Indonesia’s economy could grow even faster than its current rate of around 6 percent, according to a statement made by Vice President Boediono last week, if the government and private sector worked together to overcome a major technical hurdle – infrastructure.

Kutai Kertanegara bridge collapse

The collapse of one of Indonesia's longest bridges, above, on November 26 took the lives of more than 20 people. Despite concerns over technical problems, the local government did not allocate funds for repairs until this fiscal year. Wikimedia Commons: Katakutu.

And, it’s not just Boediono who feels this way: 38 percent of 12,391 private firms – mostly small and medium enterprises – surveyed in the 2011 Local Economic Governance Survey also named infrastructure constraints as their main impediment to growth. The Asia Foundation and Regional Autonomy Watch (KPPOD) have implemented four such surveys since 2007, covering 444 districts (90 percent of all districts in Indonesia). Of the nine aspects of local economic governance covered, infrastructure has consistently been identified as the most important factor.

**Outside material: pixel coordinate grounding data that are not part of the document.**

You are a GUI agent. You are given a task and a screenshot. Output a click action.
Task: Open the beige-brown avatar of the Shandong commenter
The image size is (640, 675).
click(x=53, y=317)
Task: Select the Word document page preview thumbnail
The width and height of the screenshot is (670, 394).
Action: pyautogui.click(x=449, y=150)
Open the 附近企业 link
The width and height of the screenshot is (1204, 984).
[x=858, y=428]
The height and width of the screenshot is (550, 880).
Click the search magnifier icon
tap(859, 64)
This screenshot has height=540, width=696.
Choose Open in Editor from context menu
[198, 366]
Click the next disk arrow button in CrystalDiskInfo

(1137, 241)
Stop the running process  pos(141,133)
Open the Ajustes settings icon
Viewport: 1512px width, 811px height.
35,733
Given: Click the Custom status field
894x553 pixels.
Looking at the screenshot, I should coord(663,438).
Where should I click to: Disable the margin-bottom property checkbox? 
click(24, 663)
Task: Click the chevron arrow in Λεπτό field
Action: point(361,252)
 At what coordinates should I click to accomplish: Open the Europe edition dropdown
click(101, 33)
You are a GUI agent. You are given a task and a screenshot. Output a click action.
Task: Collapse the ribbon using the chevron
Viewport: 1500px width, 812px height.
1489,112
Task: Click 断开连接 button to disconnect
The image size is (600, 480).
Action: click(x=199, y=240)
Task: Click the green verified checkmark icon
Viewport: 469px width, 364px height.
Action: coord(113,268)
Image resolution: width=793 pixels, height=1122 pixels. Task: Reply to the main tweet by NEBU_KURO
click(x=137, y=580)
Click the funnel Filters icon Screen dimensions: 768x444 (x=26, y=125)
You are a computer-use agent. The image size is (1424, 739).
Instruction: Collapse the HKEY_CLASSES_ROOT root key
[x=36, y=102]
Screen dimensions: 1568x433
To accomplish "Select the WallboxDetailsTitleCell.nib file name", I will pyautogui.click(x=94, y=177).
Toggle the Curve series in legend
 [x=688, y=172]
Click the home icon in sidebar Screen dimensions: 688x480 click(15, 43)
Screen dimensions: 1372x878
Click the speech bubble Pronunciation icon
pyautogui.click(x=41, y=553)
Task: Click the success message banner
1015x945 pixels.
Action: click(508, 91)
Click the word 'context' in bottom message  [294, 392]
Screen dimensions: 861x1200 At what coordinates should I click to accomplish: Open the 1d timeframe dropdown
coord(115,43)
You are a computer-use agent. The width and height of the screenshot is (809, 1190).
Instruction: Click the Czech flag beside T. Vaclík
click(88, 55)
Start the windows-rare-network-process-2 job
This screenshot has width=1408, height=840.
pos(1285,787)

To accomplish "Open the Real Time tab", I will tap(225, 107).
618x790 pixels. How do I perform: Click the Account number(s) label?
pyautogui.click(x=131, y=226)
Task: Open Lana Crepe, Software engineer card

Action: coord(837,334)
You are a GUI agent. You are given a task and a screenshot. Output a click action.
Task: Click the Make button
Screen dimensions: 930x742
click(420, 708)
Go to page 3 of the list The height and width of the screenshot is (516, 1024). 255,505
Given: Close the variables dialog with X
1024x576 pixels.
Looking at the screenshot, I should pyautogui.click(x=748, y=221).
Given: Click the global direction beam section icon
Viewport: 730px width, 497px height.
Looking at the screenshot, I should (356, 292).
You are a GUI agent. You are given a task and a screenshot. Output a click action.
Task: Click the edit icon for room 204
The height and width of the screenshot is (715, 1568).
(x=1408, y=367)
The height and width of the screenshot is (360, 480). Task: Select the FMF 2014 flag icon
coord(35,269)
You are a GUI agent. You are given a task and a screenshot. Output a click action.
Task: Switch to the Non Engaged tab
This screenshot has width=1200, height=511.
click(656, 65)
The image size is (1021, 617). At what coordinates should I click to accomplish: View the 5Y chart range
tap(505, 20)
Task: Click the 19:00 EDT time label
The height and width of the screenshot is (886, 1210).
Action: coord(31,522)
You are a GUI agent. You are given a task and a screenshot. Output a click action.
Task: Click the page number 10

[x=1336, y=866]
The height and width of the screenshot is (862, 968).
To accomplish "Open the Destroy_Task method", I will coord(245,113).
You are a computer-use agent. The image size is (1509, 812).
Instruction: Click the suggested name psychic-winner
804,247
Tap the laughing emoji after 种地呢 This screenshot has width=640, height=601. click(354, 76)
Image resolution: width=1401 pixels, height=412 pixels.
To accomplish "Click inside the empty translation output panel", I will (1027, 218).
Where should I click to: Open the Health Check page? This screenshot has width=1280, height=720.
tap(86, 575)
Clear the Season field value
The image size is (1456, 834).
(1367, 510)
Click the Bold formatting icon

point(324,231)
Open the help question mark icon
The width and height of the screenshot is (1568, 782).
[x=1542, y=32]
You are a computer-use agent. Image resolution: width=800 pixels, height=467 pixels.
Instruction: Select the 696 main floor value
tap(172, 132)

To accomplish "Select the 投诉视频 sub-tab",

Roads, water supply, and street lighting – all of which are managed by local governments in Indonesia – were considered to be in bad condition by more than 40 percent of firms surveyed. The most likely cause of this sobering statistic is the limited funds allocated for infrastructure development. In June 2011, Standard Chartered Bank estimated that less than 5 percent of the $145 billion worth of infrastructure projects earmarked at the beginning of President Yudhoyono’s first term in 2004 had been completed. Local government road budgets were, on average, only about one quarter of the amount needed for periodic maintenance according to a local budget study conducted by the Indonesian Forum for Budget Transparency (Fitra). Funds lost to corruption in procurement and implementation of infrastructure projects is another pressing issue.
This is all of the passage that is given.